Sunday 3 April 2011

Rápida ponderação sobre ignorados.

Era velho. Mas não tão velho. Beirava talvez os sessenta anos, mas as rugas escorregavam pela casa dos setenta e a fadiga fazia pesar mais uns duzentos anos em suas costas. Talvez por isso andasse curvado. Ou talvez fosse apenas um jeito de enganar a fome, escondendo o estômago do mundo. O corpo era de todo magro e a pele grudava nos ossos como que querendo proteger o que restava dele do frio que vinha não-sei-de-onde. Era homem de poucas palavras, por não ter com quem conversar. As unhas sujas e irregulares marcavam o fim dos dedos que se apoiavam na parede. Fedia. Chafurdava na própria desgraça: Era odioso.
Caminhava, então, com uns passos mortos de fome, meio mancos e cheios de seqüelas de um pé quebrado que o hospital nem sequer chegou a saber do estado. Tropeçava amiúde e se perdia entre as paredes mal pintadas do lado contrário às fachadas das lojas.
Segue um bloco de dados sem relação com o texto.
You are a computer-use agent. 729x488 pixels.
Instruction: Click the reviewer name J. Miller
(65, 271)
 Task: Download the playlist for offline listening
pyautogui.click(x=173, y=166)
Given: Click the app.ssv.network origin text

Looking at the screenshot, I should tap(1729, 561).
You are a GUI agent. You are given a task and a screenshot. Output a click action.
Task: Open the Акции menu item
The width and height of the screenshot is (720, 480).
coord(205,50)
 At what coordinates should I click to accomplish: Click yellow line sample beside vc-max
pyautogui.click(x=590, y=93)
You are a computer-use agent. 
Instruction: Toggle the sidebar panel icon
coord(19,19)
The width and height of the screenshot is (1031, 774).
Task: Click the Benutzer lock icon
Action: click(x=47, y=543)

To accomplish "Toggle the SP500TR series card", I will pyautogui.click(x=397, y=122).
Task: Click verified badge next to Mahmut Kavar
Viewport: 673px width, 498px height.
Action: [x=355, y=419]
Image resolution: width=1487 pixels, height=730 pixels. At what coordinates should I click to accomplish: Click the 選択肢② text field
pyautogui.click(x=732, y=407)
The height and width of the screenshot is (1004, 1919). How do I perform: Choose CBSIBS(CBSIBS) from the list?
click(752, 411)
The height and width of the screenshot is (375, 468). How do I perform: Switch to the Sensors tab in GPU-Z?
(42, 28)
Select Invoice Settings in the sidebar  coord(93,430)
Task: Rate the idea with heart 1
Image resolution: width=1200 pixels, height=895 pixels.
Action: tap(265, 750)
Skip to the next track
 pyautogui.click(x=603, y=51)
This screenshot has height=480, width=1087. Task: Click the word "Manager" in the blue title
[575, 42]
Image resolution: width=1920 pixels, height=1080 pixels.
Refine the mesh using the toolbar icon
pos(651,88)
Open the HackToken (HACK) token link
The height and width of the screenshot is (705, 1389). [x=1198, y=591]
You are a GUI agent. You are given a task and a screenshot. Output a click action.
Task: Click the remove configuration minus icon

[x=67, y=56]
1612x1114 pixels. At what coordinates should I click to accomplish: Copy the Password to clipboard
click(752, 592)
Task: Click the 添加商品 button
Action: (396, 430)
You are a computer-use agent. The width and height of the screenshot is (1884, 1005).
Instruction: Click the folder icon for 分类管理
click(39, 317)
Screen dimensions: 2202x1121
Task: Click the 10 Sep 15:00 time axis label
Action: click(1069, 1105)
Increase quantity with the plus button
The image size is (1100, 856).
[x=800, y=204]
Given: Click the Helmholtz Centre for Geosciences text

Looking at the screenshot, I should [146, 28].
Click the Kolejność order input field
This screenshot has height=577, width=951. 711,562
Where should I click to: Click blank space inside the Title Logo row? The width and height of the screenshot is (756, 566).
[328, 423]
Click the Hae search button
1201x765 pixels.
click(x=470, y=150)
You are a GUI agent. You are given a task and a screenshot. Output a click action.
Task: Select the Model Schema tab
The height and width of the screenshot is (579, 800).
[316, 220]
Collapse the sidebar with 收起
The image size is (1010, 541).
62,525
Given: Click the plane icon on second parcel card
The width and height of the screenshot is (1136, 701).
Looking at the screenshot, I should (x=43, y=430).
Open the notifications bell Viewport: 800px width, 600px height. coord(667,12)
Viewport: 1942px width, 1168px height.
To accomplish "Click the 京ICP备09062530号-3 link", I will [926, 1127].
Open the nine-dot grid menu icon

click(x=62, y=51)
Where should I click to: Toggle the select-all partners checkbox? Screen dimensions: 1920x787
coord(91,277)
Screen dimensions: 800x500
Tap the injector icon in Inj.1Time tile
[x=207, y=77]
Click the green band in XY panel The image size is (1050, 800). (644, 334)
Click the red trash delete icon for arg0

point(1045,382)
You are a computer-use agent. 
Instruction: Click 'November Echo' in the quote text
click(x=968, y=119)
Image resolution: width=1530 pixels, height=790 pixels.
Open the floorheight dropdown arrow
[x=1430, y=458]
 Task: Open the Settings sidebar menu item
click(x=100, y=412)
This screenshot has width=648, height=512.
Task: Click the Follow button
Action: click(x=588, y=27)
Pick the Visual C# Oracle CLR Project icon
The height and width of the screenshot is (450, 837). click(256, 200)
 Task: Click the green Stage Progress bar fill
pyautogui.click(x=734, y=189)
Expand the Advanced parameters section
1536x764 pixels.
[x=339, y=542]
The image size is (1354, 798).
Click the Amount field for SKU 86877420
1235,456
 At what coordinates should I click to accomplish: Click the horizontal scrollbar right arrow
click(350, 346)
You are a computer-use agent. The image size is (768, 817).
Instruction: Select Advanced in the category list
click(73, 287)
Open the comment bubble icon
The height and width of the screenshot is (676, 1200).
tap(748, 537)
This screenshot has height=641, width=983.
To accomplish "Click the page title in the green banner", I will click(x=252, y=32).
Não sabia se olhar no espelho. Possuía umas feridas infeccionadas que lhe causavam febre, mas estas não se enxergavam. Não no corpo. Resgatava qualquer guimba de cigarro que ainda fosse fumável, aquele fumado pela metade que fizeram questão de descartar, feito ele: Era sombra.
E gritava. Gritava alto demais pra se ouvir. É que a boca não conseguia colocar pra fora o que a alma lamentava. Talvez os cachorros que o acompanhavam nas expedições aos latões de lixo – sempre após a hora do almoço, detrás dos restaurantes – escutassem qualquer coisa, ou talvez não o vissem também. Cobria-se de miséria e papelão nas noites mais frias, e respirava um ar doente, mas aliviado, quando sobrevivia a uma noite sem ataques de uns coturnos desdenhosos. E decerto isso era estranho, ele valorizava a vida mesmo que ela o tivesse apenas cuspido no mundo: Era louco.
Bem verdade que chegou a bater em crianças algumas vezes, mas é que há muito esquecera a própria idade. Costumava roubar os ossos que os cachorros – aqueles mesmos das latas de lixo – roíam até os últimos fiapinhos de carne. Invejava os recém nascidos rechonchudos que via nas propagandas de campanhas a favor da amamentação, tinham um colo feminino para se deitar, e alimento proveniente de um seio também devidamente alimentado. Se pudesse os arrancaria de lá a força e ocuparia o lugar. Curvava um pouco mais o corpo, com a idéia de ter alguma sustança, alguma substância no estômago, que lhe doía só de pensar: Era monstruoso.
Por fim, gostava de morrer nas noites de sono. Porque eram assim, feito morte. Vazias de sonho. E ele preferia assim, porque sem sonhos ele poderia descansar no comodismo de não ir atrás deles. Deitar-se no papelão. No fundo, ocupava-lhe um desejo imenso de correr atrás de um sonho, qualquer que fosse. Até mesmo aqueles de padaria, que no momento até lhe assentaria melhor. Mas todas as vezes que ele tentou, lhe fecharam a porta na cara, ninguém queria uma sombra fétida, uma morte adoentada e infecciosa por perto. Foi chutado até daqueles bares com uns sujeitinhos imundos. Esses o consideravam mais escória ainda, sabe-se lá por que. Jogado mil e uma vezes ao chão, quis esquecer-se de saber a levantar. E ainda levantou, de teimosia, mas sem vontade de voltar pela porta da frente. Desistiu: Era humano.